Tout a commencé il y a un an, quand un groupe combattant pour l'autonomie des Touaregs du Sahel a attaqué des bases militaires dans le nord du Mali. Ces attaques ont produit une réaction en chaîne conduisant ce pays, qui a longtemps illustré ce que l'Afrique avait de meilleur, là où il se trouve maintenant: en pleine guerre.

Il aura suffi de trois mois aux rebelles touaregs pour prendre le contrôle des grandes villes du désert: Tombouctou, Gao et Kidal. Incapable d'empêcher la chute de cet immense pan de son pays, le président Amadou Toumani Touré a dû payer le prix de son impuissance: en mars 2012, il a été évincé du pouvoir par un coup d'État.

Mais les Touaregs n'auront pas profité longtemps de leur victoire. Ils ont été rapidement écartés par des groupes islamistes radicaux qui n'ont que faire de leur rêve national. Et qui ne jurent que par le djihad. Ces groupes comptent de nombreux djihadistes étrangers, dont plusieurs ont combattu en Libye, qu'ils ont quittée après la chute de Khadafi, en emportant leurs armes.

Leur victoire a coupé le Mali en deux. Peu de témoins ont pu se rendre dans les villes du Nord depuis qu'elles vivent sous le joug de leurs nouveaux maîtres: AQMI (Al-Qaïda au Maghreb islamique), MUJAO (Mouvement pour l'unicité et le jihad en Afrique de l'Ouest) et Ansar Dine.
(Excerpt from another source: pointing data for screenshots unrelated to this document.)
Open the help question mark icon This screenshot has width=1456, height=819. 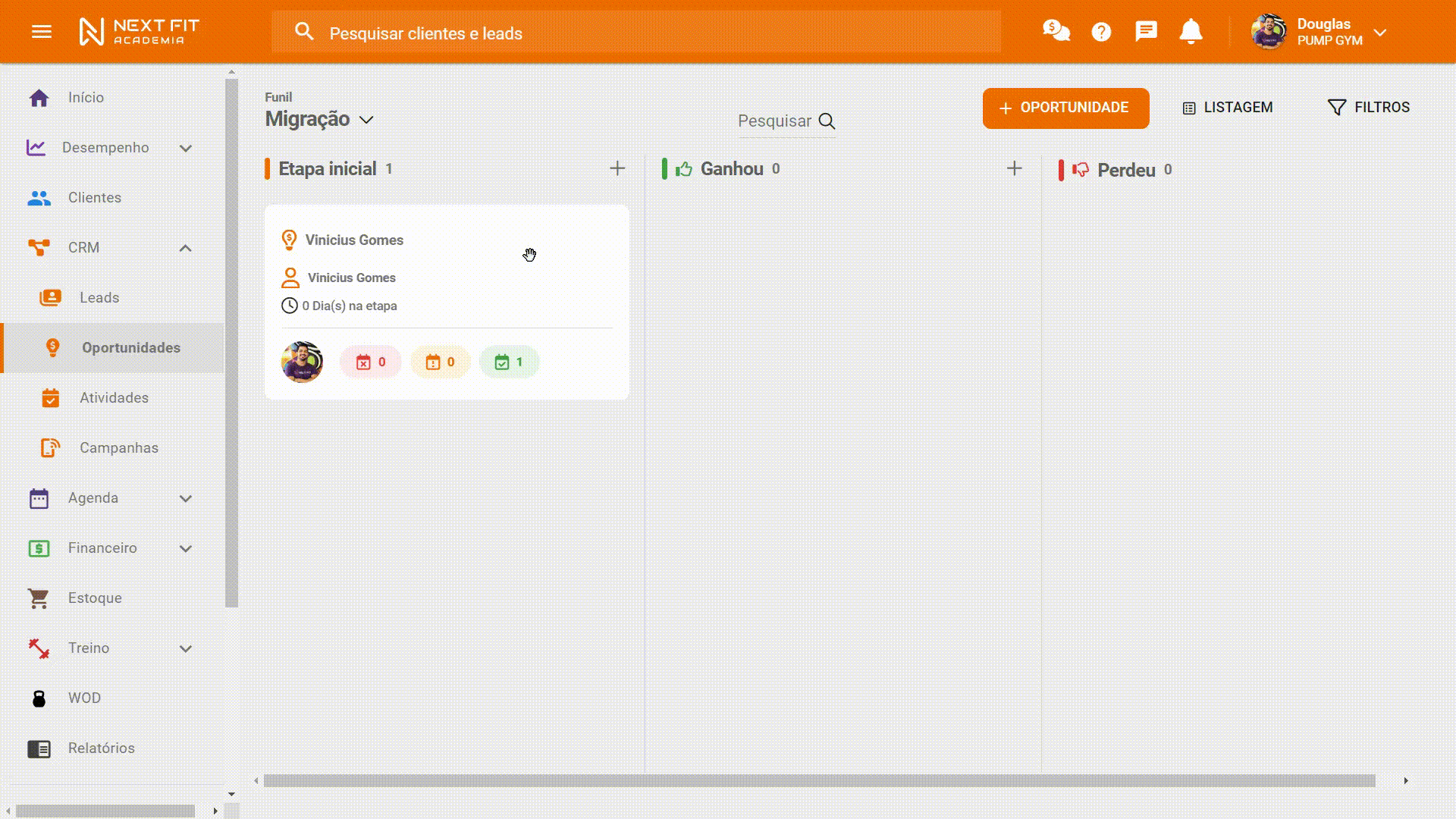tap(1101, 32)
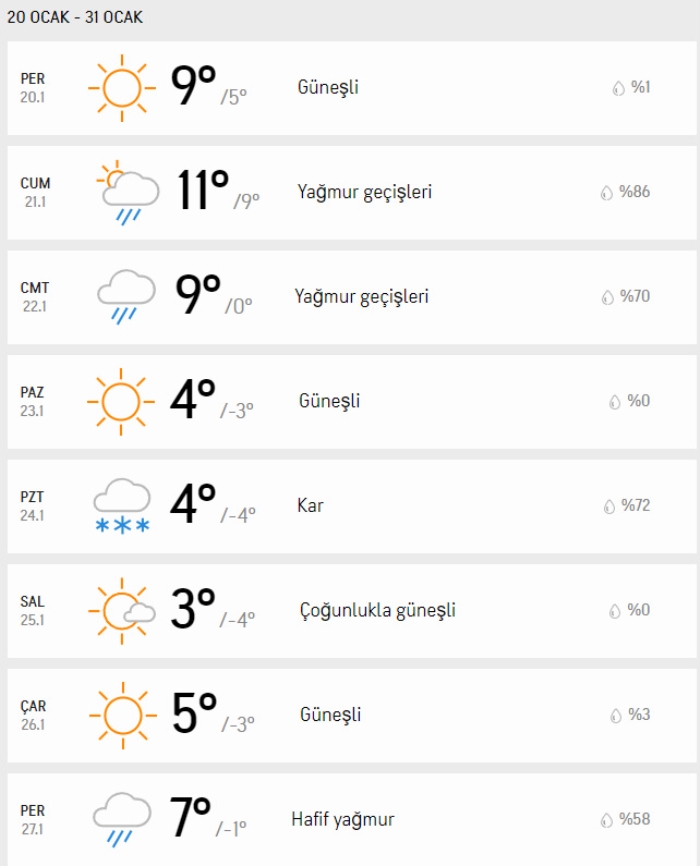Open details for PER 27.1 forecast
The height and width of the screenshot is (866, 700).
[x=350, y=819]
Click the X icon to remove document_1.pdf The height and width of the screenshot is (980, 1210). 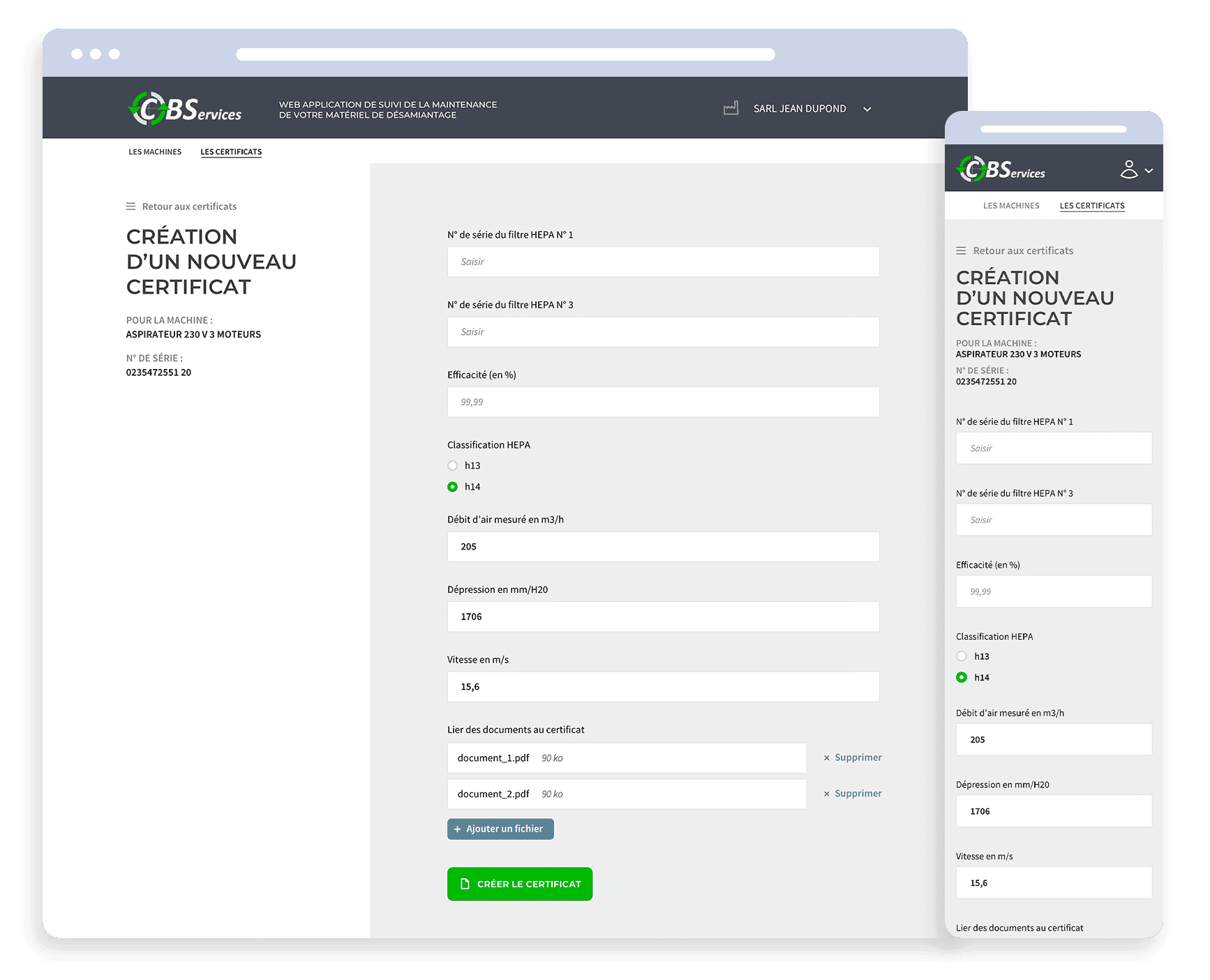click(827, 757)
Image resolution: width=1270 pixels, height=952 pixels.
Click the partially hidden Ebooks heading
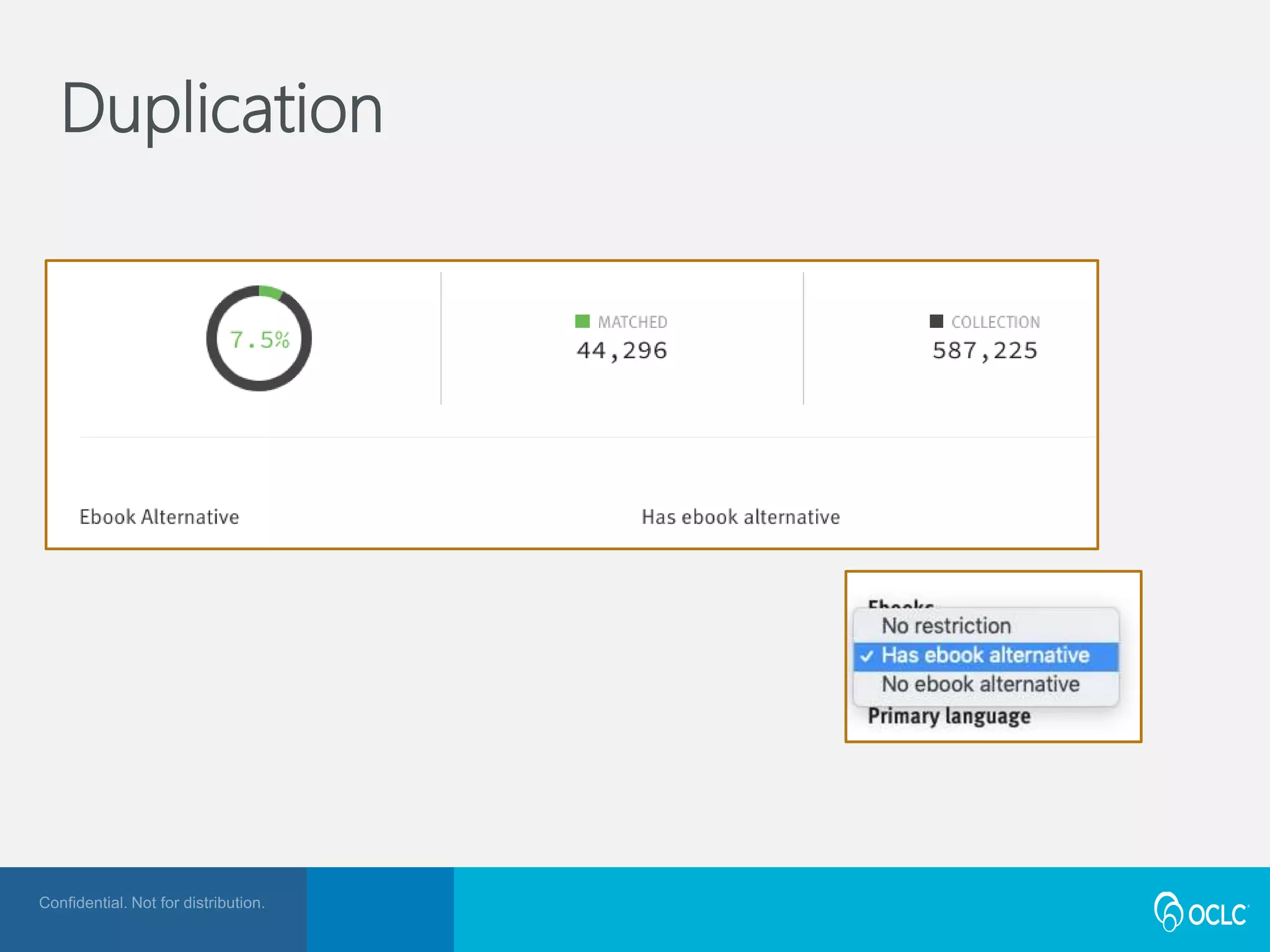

Mais les informations qui filtrent depuis le Grand Nord malien évoquent un régime de terreur, qui a instauré un islam radical, avec son cortège de châtiments corporels, de règles vestimentaires rigoristes et de destruction.

Selon un reportage paru à l'automne dans le magazine marocain Tel Quel, les nouveaux dirigeants du Nord malien essaient aussi d' «acheter» leurs habitants, qui vivent dans un état de pauvreté extrême, en enrôlant les jeunes dans leur armée, moyennant un bon salaire. «Du jour au lendemain, vous pouvez vous retrouver nez à nez avec votre fils ou celui de votre voisin en tenue kaki, avec une kalachnikov en bandoulière», confie un vieil homme au journaliste du magazine. En d'autres mots, plus le temps passe, plus le Nord risque de devenir difficile à reconquérir.

Après de nombreuses tergiversations, l'ONU a voté, en décembre, une résolution qui ouvre la voie à une intervention internationale contre les rebelles maliens. Une intervention qui serait menée par des forces africaines, soutenues par la communauté internationale.

Puis, depuis jeudi dernier, c'est l'escalade. Les djihadistes maliens se sont lancés à l'assaut du Sud. Ils ont atteint la ville de Konna, tout près de Mopti - ce joyau patrimonial qui est aussi le dernier verrou sur la route de la capitale. À l'échelle québécoise, c'est un peu comme si des rebelles ayant pris contrôle du Nunavik avaient atteint Chibougamau et fonçaient vers Saguenay...

Devant cette nouvelle offensive, le président intérimaire du Mali, Dioncounda Traoré, a appelé la France à l'aide. Et la France a dit oui. Elle n'avait pas vraiment le choix.

Même l'organisme International Crisis Group (ICG), qui n'est pas particulièrement va-t'en-guerre, estime que François Hollande a eu raison de voler au secours du Mali. «Compte tenu de la menace qui pesait contre le Sud, il y avait une nécessité d'intervention», dit Gilles Yabi, spécialiste du ICG pour l'Afrique de l'Ouest.

L'intervention militaire était d'autant plus incontournable qu'il est impossible de discuter avec les islamistes qui contrôlent le nord du Mali. L'ex-diplomate canadien Robert Fowler, qui a été l'otage d'AQMI pendant quatre mois, est catégorique: «J'ai connu ces gens, il n'y a pas de négociations possibles avec eux, tout ce qu'ils veulent, c'est établir le domaine de Dieu dans le monde entier.»

Il souligne aussi que l'OTAN, qui a soutenu les rebelles libyens au printemps 2011, a une responsabilité indirecte dans la crise malienne: si les rebelles islamistes maliens sont aussi puissants, c'est grâce aux armes sur lesquelles ils ont mis la main en Libye. Ignorer l'appel du président malien équivaudrait à le laisser seul devant un problème que la France, mais aussi les autres pays membres de l'OTAN, dont le Canada, a contribué à créer.